The department may adopt rules necessary to implement this section. This includes establishing a date by which applications will be accepted, with the aim of accepting applications as soon as possible. The department may gather necessary data through audit and other administrative records, including verification through internal revenue service data.
The department must review the application and determine eligibility for the working families' tax exemption based on information provided by the applicant and through audit and other administrative records, including, when it deems it necessary, verification through internal revenue service data.

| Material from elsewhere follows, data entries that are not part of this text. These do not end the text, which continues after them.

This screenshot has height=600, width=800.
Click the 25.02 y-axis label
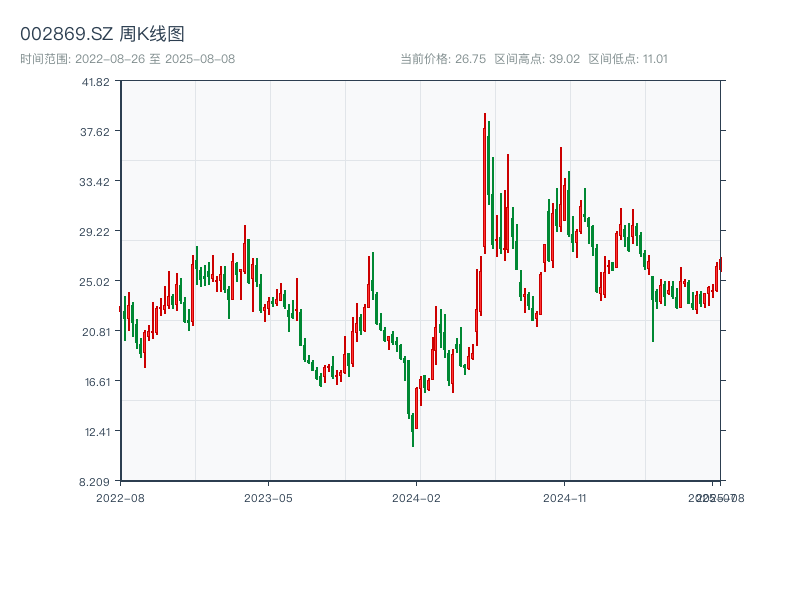[x=96, y=282]
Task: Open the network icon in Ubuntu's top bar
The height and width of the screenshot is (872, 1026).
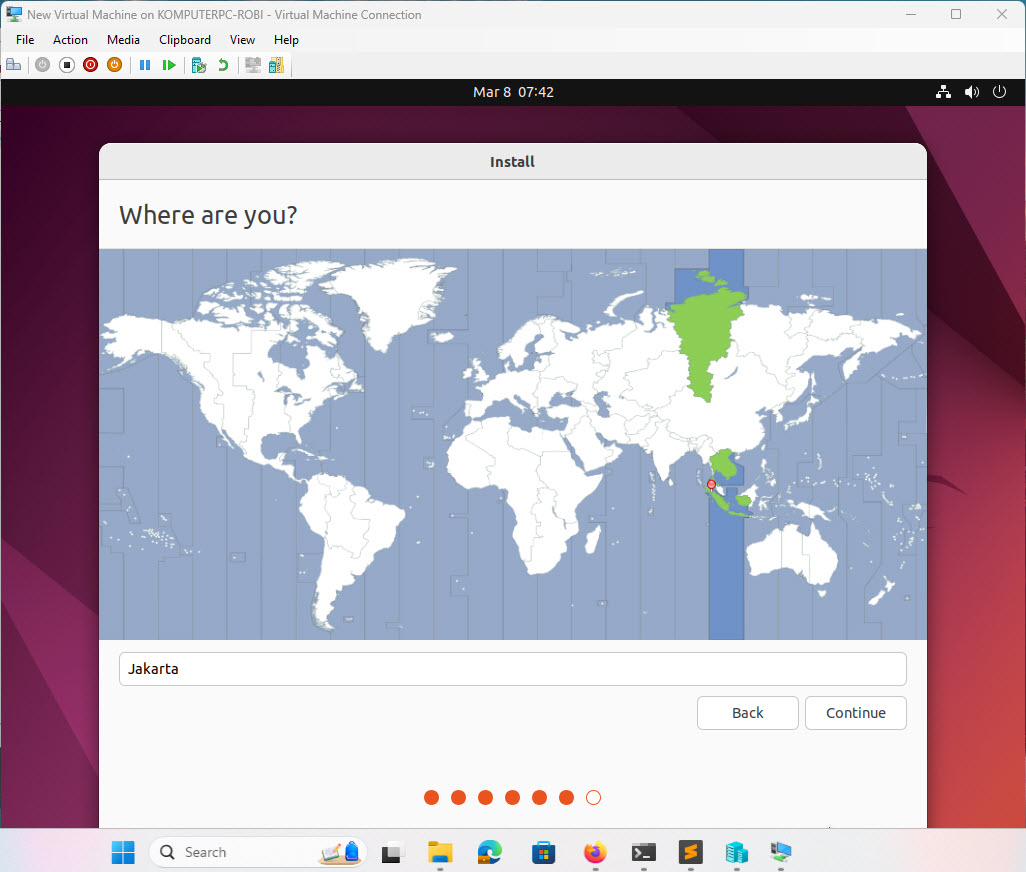Action: click(943, 91)
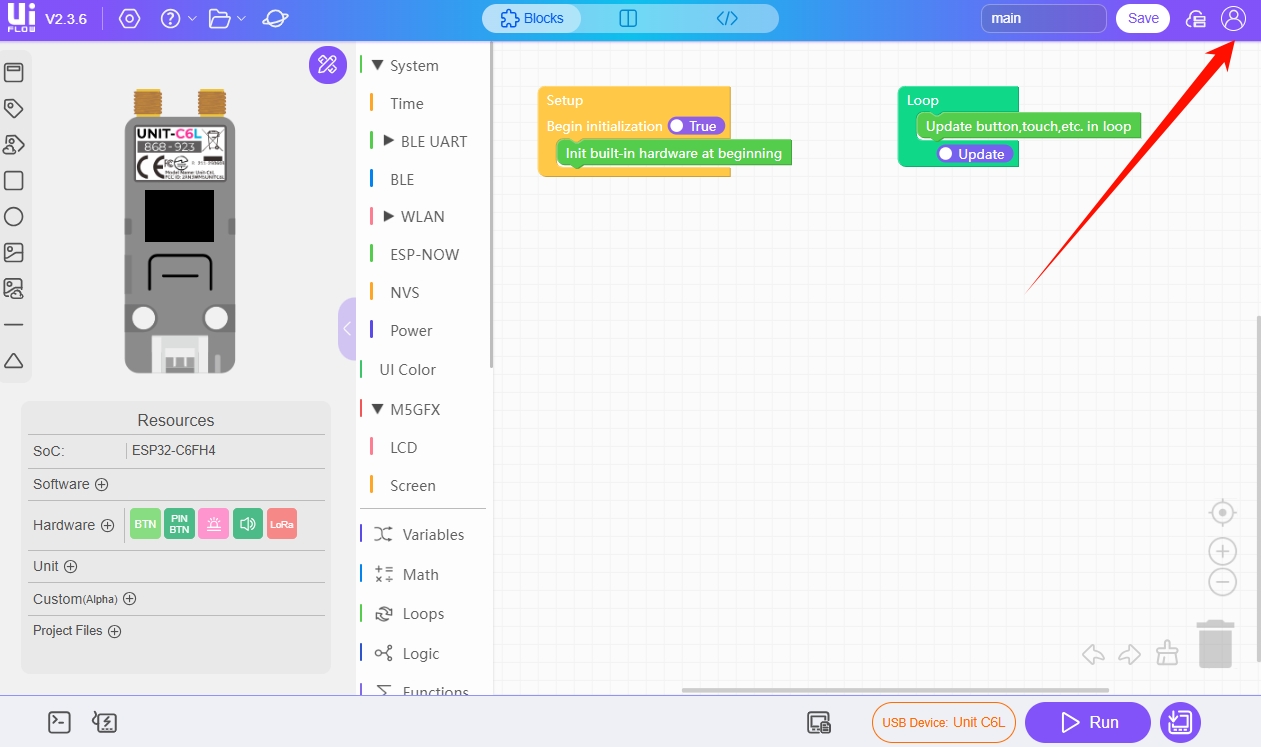Toggle the True switch in Setup block
This screenshot has width=1261, height=747.
tap(695, 126)
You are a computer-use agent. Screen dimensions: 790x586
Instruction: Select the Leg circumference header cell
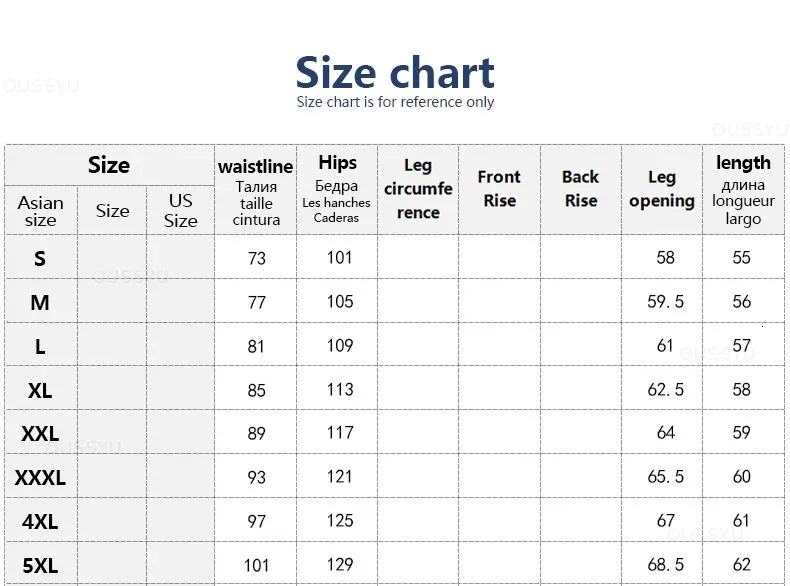coord(418,190)
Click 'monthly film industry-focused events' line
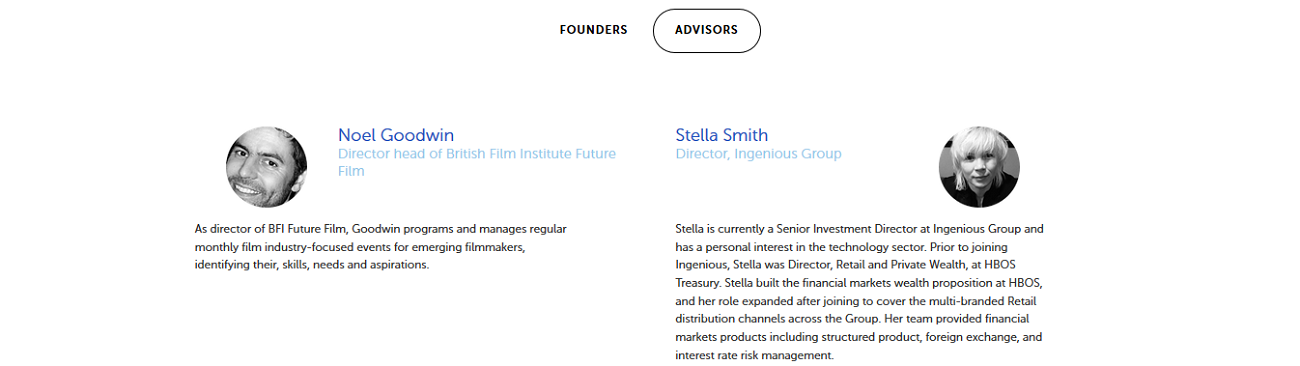This screenshot has width=1300, height=366. [x=291, y=247]
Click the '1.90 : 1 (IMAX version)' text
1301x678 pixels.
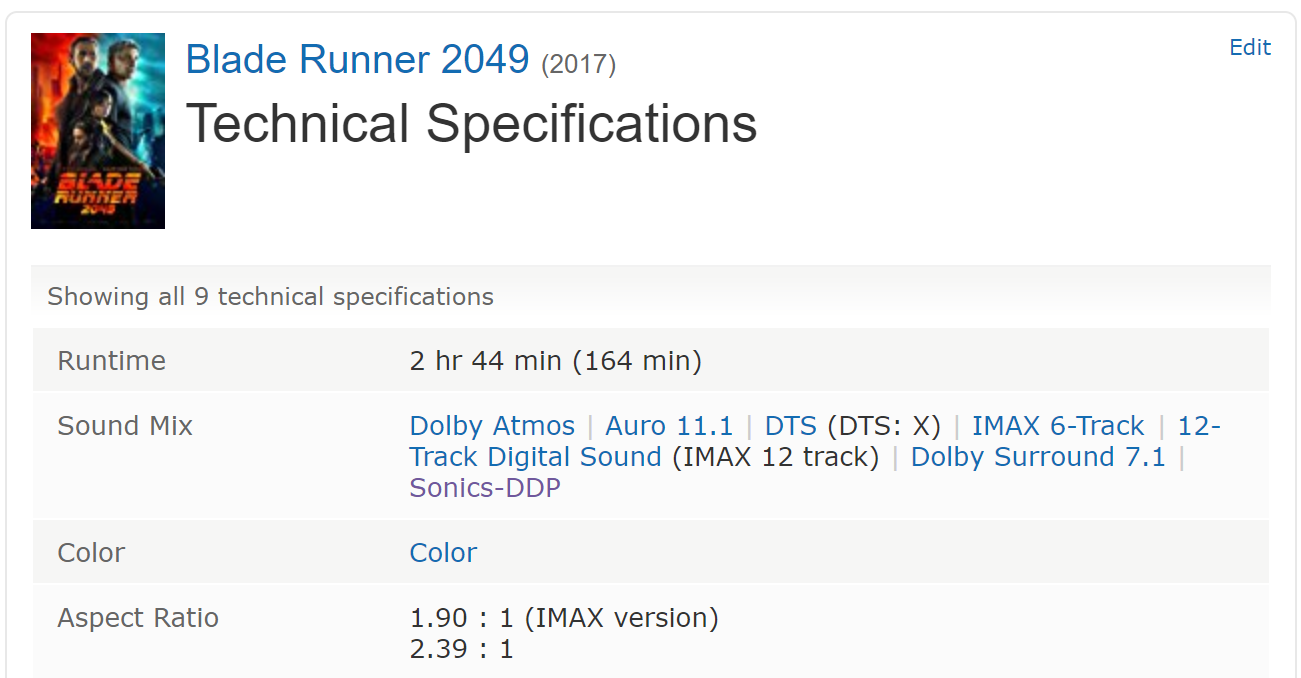click(x=564, y=618)
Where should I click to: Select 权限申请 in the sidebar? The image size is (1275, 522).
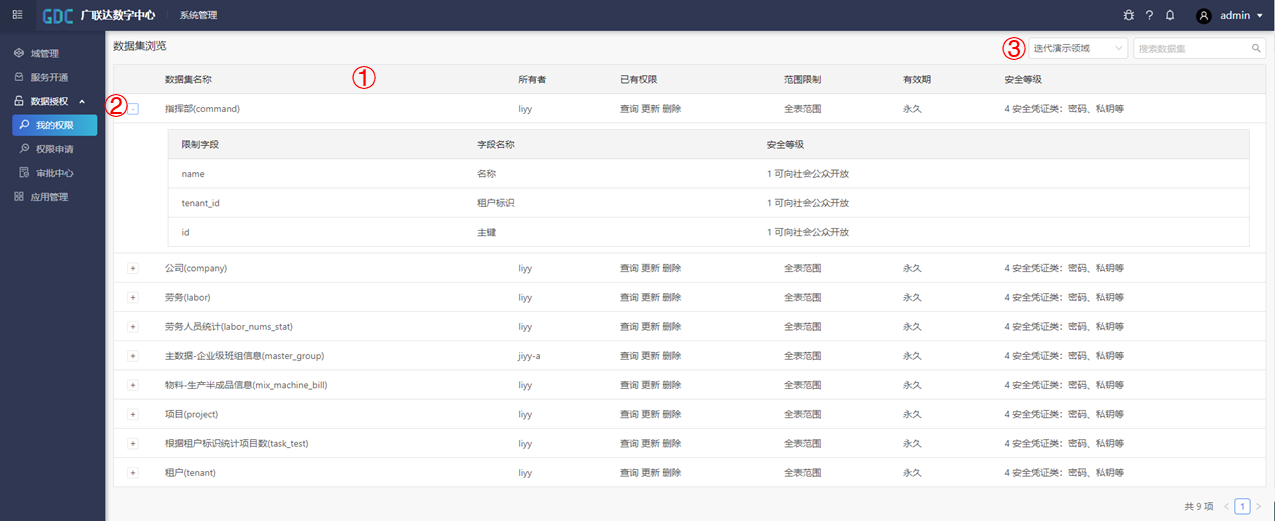[54, 149]
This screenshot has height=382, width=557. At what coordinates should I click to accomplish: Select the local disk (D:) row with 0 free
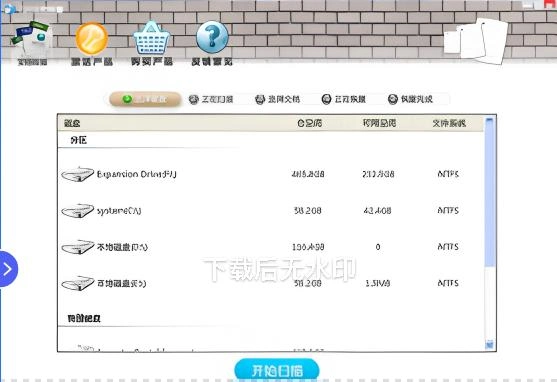point(271,247)
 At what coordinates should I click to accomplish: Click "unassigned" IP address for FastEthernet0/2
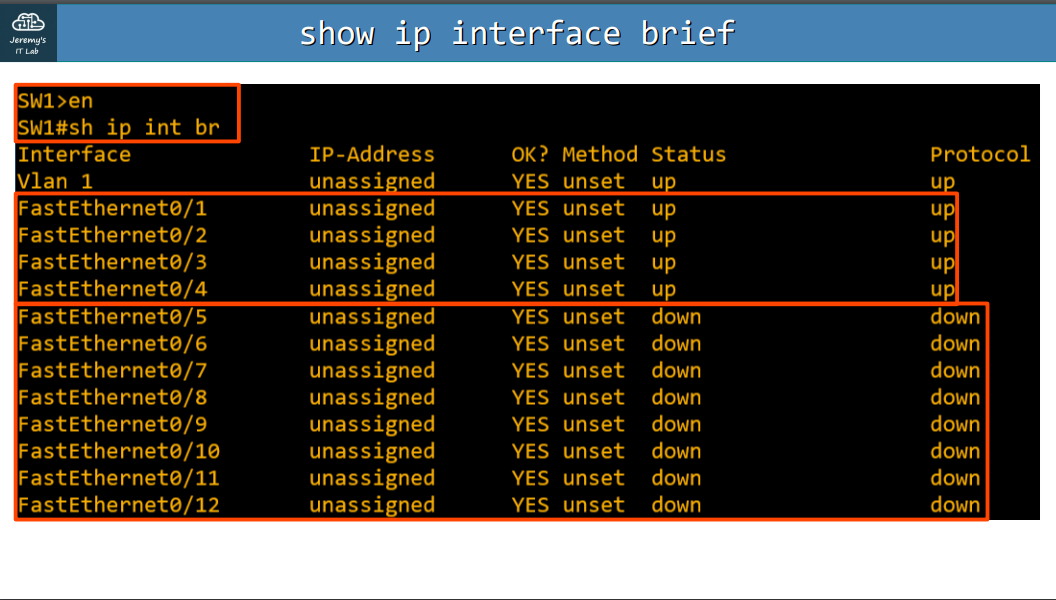371,236
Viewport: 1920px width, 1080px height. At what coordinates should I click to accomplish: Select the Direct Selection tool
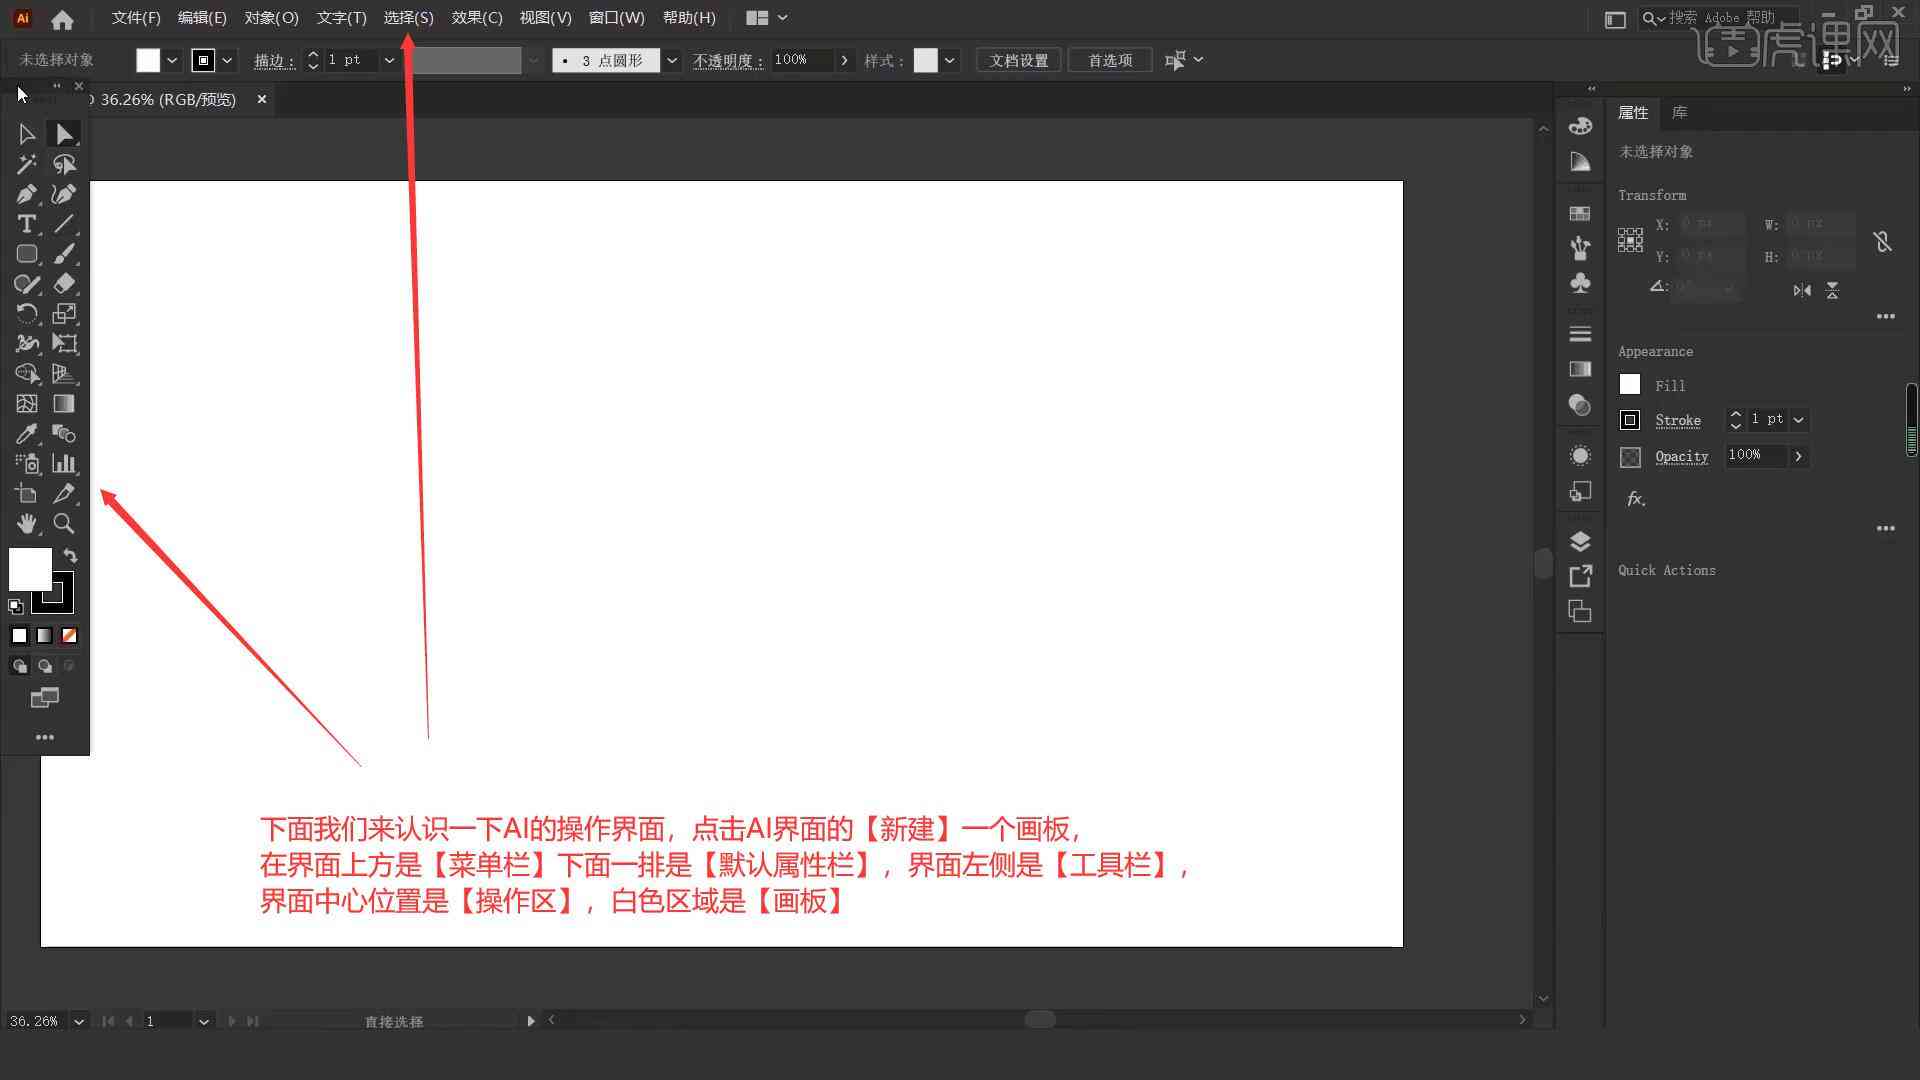[x=63, y=132]
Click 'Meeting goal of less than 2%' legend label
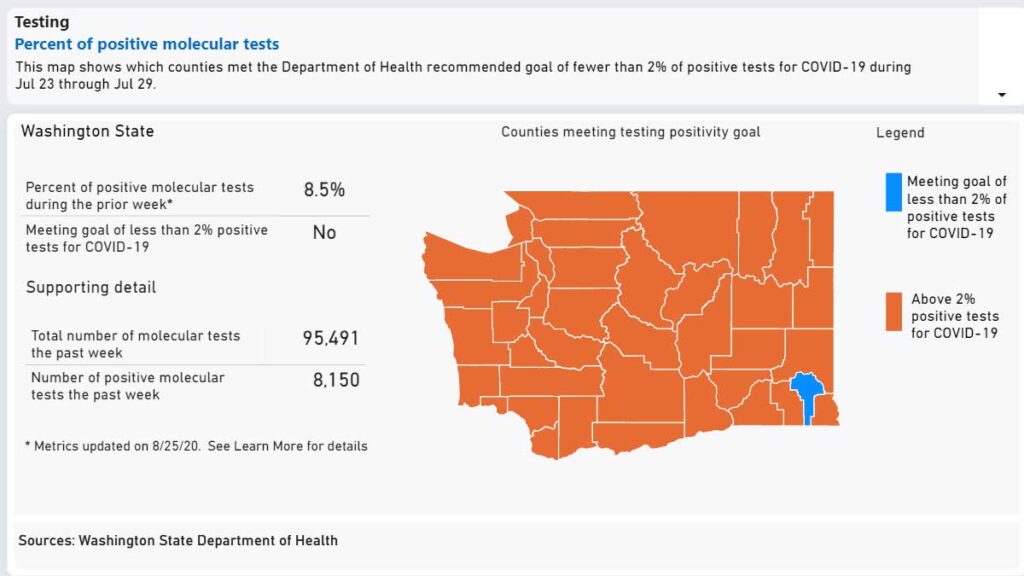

If, upon review of internal revenue service data or other information obtained by the department, it appears that an individual received a remittance that the individual was not entitled to, or received a larger remittance than the individual was entitled to, the department may assess against the individual the overpaid amount. The department may also assess such overpaid amount against the individual's spouse if the remittance in question was based on both spouses filing a joint federal income tax return for the year for which the remittance was claimed.
Interest as provided under RCW 82.32.050 applies to assessments authorized under this subsection (8). Except as otherwise provided in this subsection, penalties may not be assessed on amounts due under this subsection.
If an amount due under this subsection is not paid in full by the date due, or the department issues a warrant for the collection of amounts due under this subsection, the department may assess the applicable penalties under RCW 82.32.090.
If the department finds by clear, cogent, and convincing evidence that an individual knowingly submitted, caused to be submitted, or consented to the submission of, a fraudulent claim for remittance under this section, the department must assess a penalty of 50 percent of the overpaid amount. This penalty is in addition to any other applicable penalties assessed in accordance with (b) of this subsection (8).
If, within the period allowed for refunds under RCW 82.32.060, the department finds that an individual received a lesser remittance than the individual was entitled to, the department must remit the additional amount due under this section to the individual.
Interest does not apply to remittances provided under this act.
For any fiscal period, the working families' tax exemption authorized under this section shall be approved by the legislature in the state omnibus appropriations act before persons may claim the exemption during the fiscal period.
The provisions of RCW 82.32.805 and 82.32.808 do not apply to this act.